─── DATA FOR THIS EXERCISE
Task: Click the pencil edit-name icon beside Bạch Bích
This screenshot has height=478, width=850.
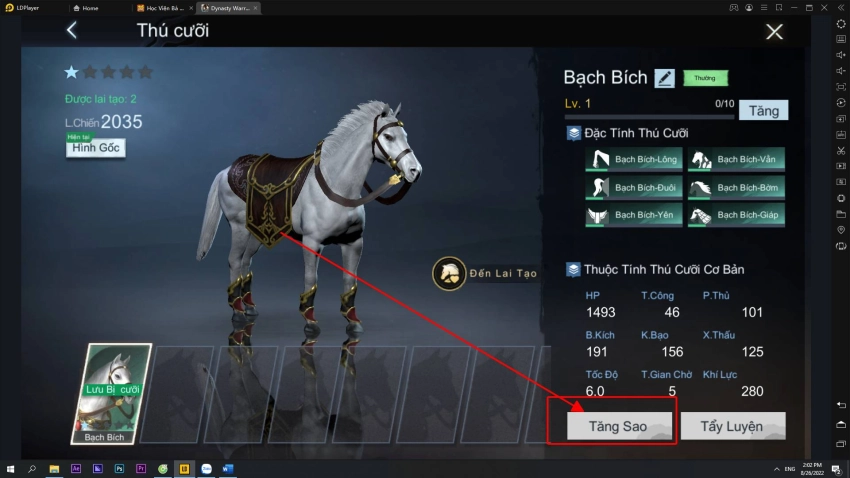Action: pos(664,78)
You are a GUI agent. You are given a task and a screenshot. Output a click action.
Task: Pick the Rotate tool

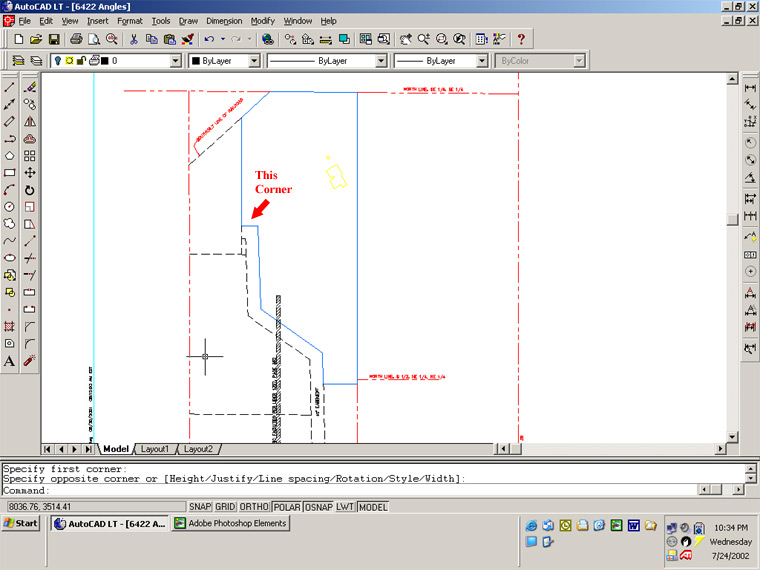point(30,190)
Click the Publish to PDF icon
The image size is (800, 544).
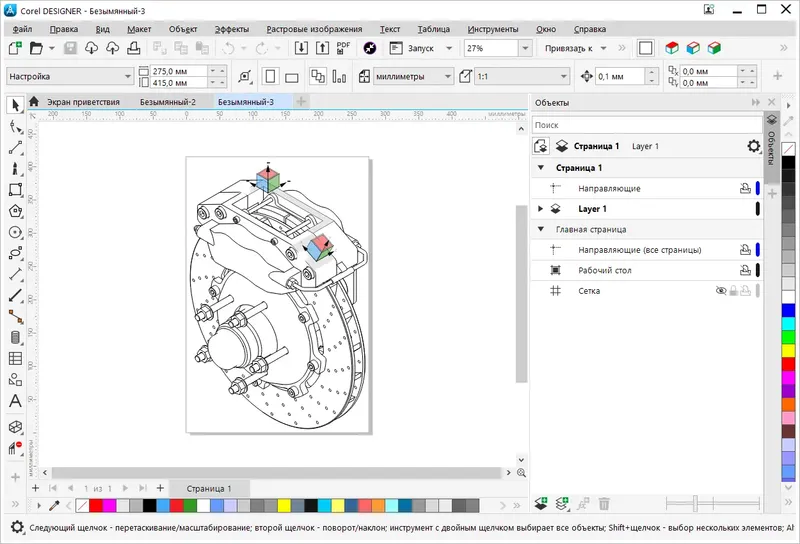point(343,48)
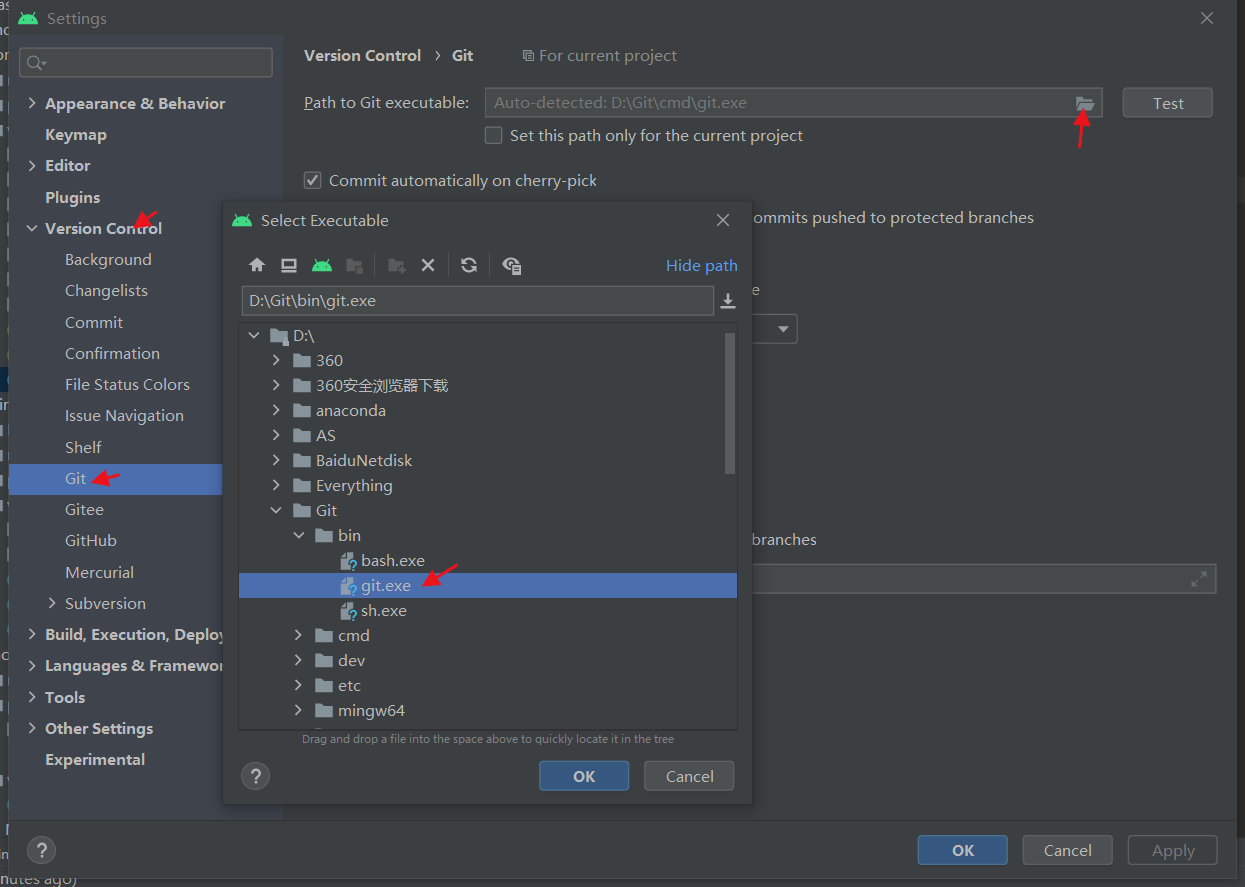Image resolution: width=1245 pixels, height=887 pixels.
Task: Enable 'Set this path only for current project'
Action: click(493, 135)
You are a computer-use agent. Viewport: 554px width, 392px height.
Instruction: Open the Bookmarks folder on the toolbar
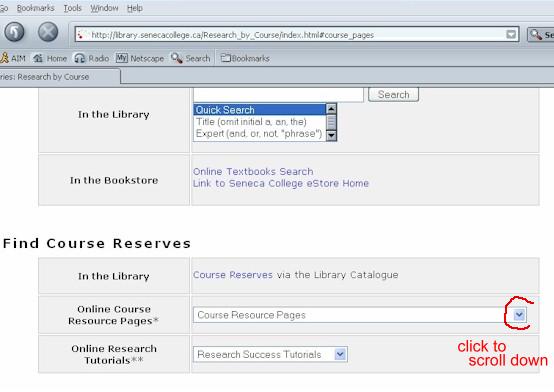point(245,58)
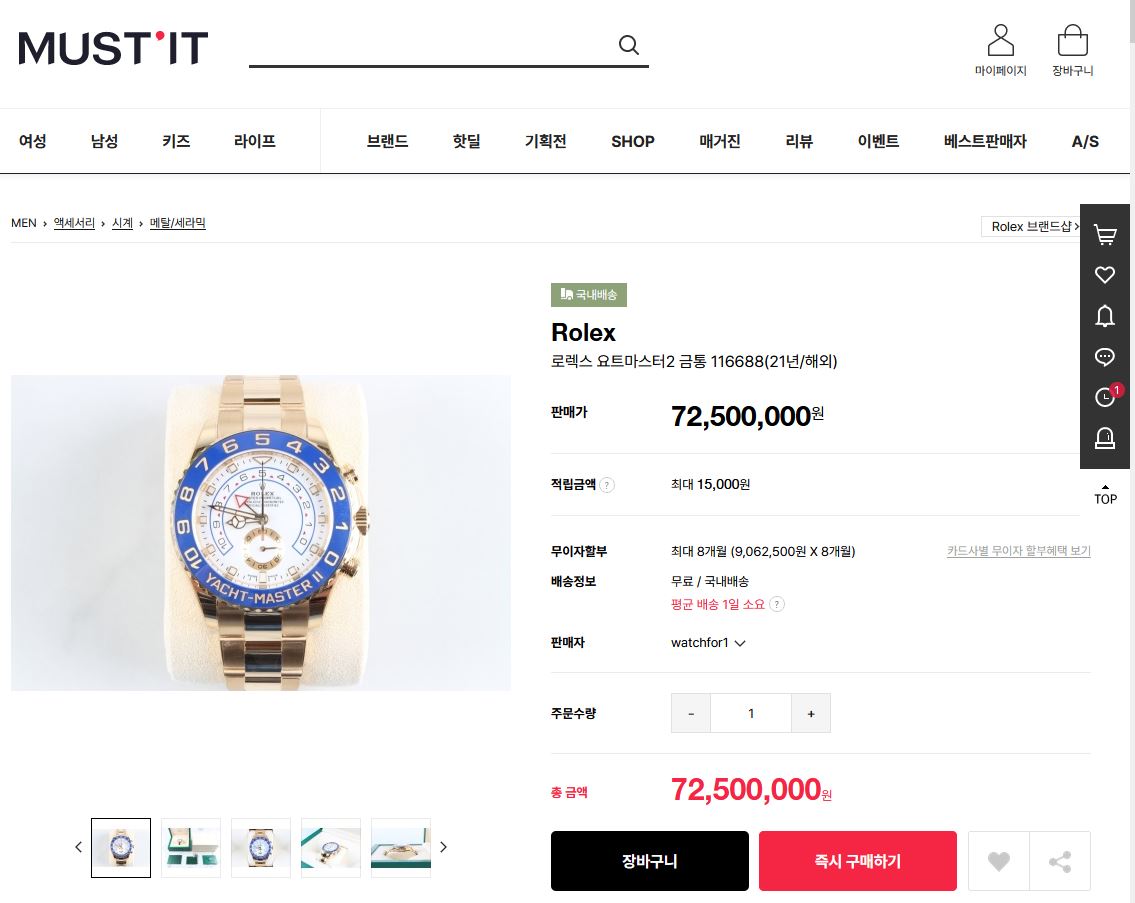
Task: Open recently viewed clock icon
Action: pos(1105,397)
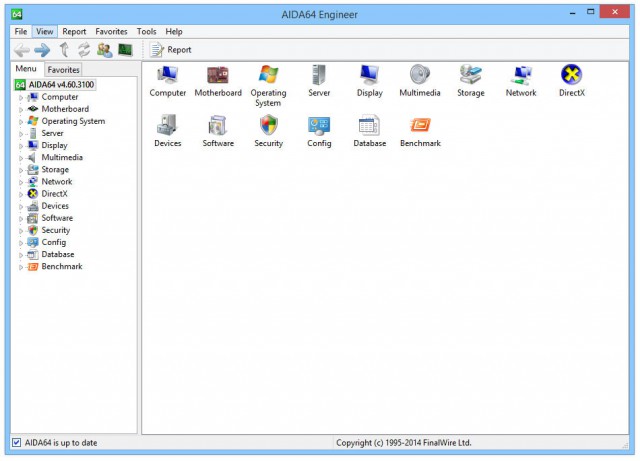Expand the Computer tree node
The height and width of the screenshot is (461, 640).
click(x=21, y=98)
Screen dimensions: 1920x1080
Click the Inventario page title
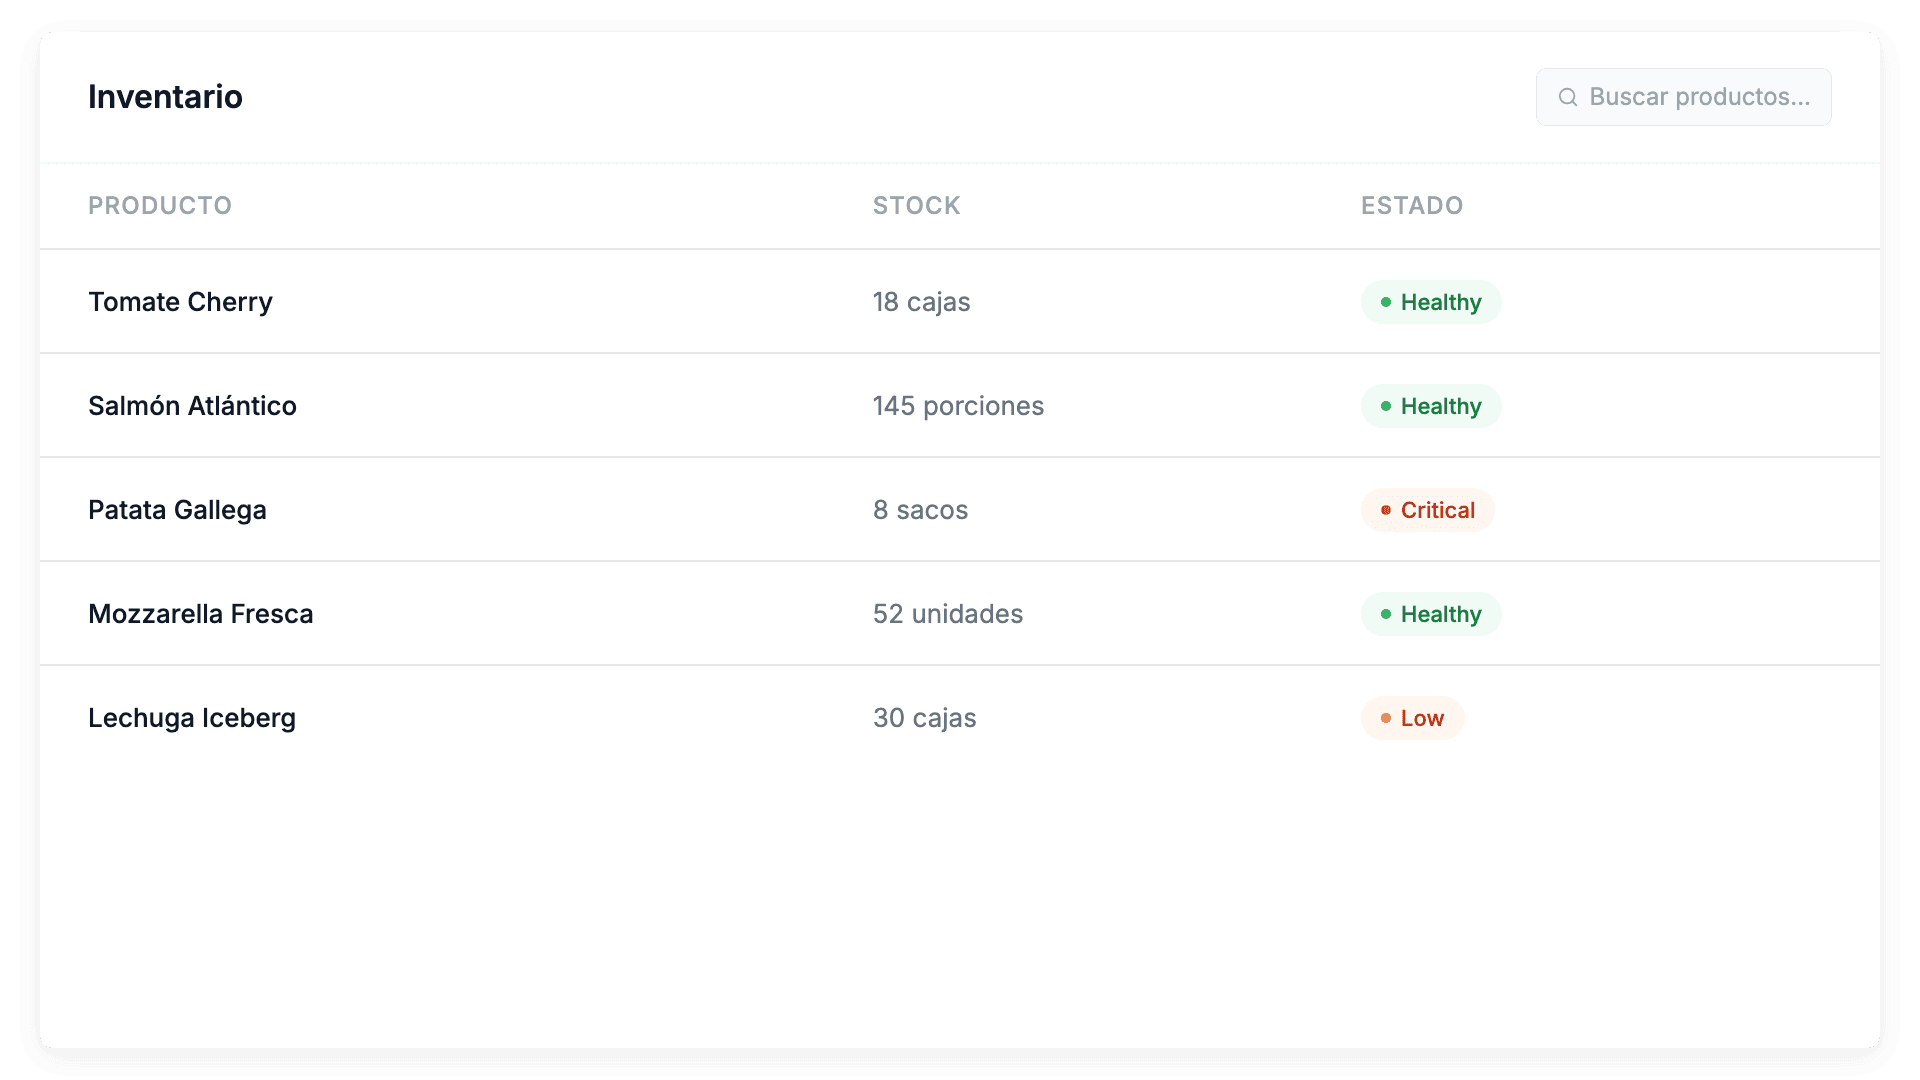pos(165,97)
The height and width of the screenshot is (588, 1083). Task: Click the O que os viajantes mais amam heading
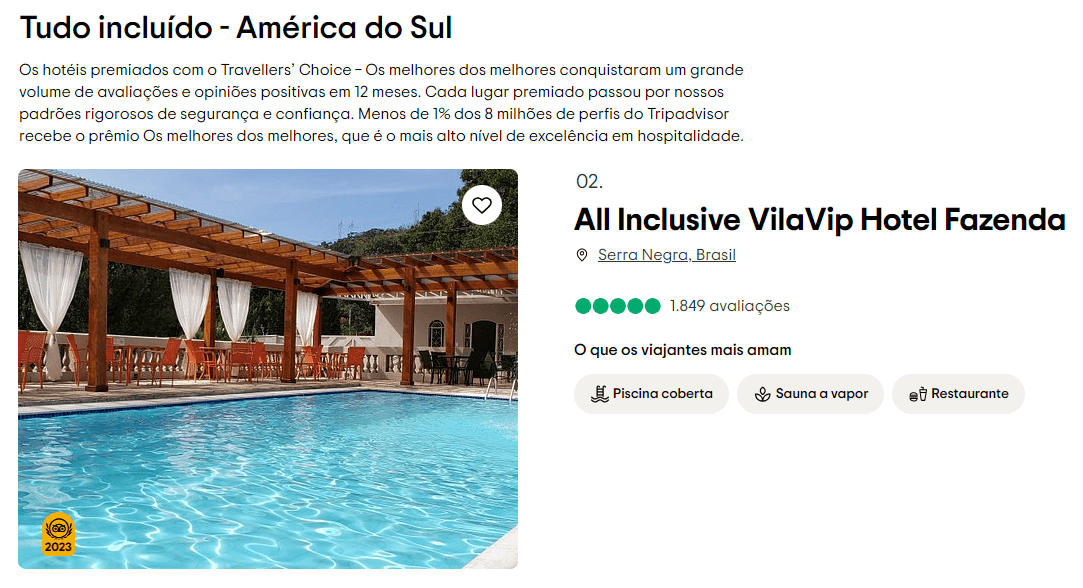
──────
● **EXERCISE**
Exclude all pictures and reproduce exactly the lines from the one containing "Task: Pick the Rotate tool" through the final line of the entries above.

● **EXERCISE OUTPUT**
Task: Pick the Rotate tool

point(30,190)
Click the Publish to PDF icon
The image size is (800, 544).
point(343,48)
Image resolution: width=1245 pixels, height=887 pixels.
Task: Enable 'Set this path only for current project'
Action: click(493, 135)
You are a computer-use agent. Viewport: 554px width, 392px height.
Instruction: Open the Bookmarks folder on the toolbar
point(245,58)
Task: Open recently viewed clock icon
Action: pos(1105,397)
Expand the Computer tree node
The height and width of the screenshot is (461, 640).
click(x=21, y=98)
Screen dimensions: 1920x1080
Click the Inventario page title
pos(165,97)
The height and width of the screenshot is (588, 1083). Task: Click the O que os viajantes mais amam heading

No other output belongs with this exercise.